= Foclóir Stairiúil na Nua-Ghaeilge =

== About Foclóir Stairiúil na Nua-Ghaeilge ==

The Foclóir Stairiúil na Nua-Ghaeilge (/ga/; "Historical Dictionary of Modern Irish") project was started in 1976 with the aim of creating a historical dictionary for Modern Irish. The dictionary will cover a period from 1600 to the present day. In contrast to most existing Irish dictionaries, this will be an Irish–Irish dictionary. Most others, including the highly regarded de Bhaldraithe and Ó Dónaill dictionaries, are Irish–English bilingual dictionaries.

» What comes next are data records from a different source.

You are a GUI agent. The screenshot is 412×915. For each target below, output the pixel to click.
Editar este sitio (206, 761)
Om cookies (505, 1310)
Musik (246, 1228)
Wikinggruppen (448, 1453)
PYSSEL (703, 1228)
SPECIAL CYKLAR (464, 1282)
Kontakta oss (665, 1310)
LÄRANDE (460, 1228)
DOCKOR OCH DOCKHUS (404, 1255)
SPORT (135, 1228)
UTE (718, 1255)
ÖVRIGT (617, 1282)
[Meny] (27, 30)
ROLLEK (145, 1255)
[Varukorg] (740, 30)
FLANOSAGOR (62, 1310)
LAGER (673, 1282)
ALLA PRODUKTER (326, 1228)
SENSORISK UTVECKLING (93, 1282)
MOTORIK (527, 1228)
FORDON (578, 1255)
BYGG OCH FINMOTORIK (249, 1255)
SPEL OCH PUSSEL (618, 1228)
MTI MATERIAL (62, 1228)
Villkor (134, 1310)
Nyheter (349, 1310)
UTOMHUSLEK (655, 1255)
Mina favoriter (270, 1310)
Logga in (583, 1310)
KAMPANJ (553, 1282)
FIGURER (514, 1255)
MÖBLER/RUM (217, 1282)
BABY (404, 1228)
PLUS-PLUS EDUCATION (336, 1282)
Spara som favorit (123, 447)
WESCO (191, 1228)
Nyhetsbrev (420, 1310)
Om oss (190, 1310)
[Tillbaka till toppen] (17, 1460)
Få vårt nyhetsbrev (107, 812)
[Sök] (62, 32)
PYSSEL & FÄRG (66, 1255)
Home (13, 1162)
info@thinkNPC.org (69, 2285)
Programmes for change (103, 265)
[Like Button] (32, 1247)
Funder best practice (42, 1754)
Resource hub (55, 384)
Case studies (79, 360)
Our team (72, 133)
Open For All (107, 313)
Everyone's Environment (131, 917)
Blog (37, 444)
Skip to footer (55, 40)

Use will be made of written sources, the spoken language and folklore in order to collect the headwords for the dictionary. Over 4,000 Irish language texts, comprising some 19 million words, make up the Historical Corpus of the Irish Language. The Corpus Of Irish 1600–1882 was published on CD-ROM in 2004. Work is in progress on the online version, in Donegal and in Dublin; this is the Corpus Of Irish 1882–2000. The project is accommodated in the Royal Irish Academy, Dublin and in Ionad Fiontraíochta Shliabh Liag, Carrick, County Donegal. This online corpus of prose and poetry drawn from both published and manuscript material, allows users to read and download texts, and also to search for words across the entire range of texts in a variety of ways.

In 2019 it was announced that the project would receive Government funding of €920,000 for the next five years.

== Objectives of Foclóir Stairiúil na Nua-Ghaeilge ==
There are several objectives to the Historical Dictionary of Irish, these include...

1. Being the most comprehensive Irish dictionary in 400 years.
2. Build on the Royal Irish Academy's Dictionary of the Irish Language Based Mainly on Old and Middle Irish Materials by covering post 1650 Irish.
3. Contain new historical definition that stem from a wide array of sources, this includes but not limited to poetry, journals, manuscripts and written & spoken sources.
4. Highlight the current and past usage of Irish words and phrases.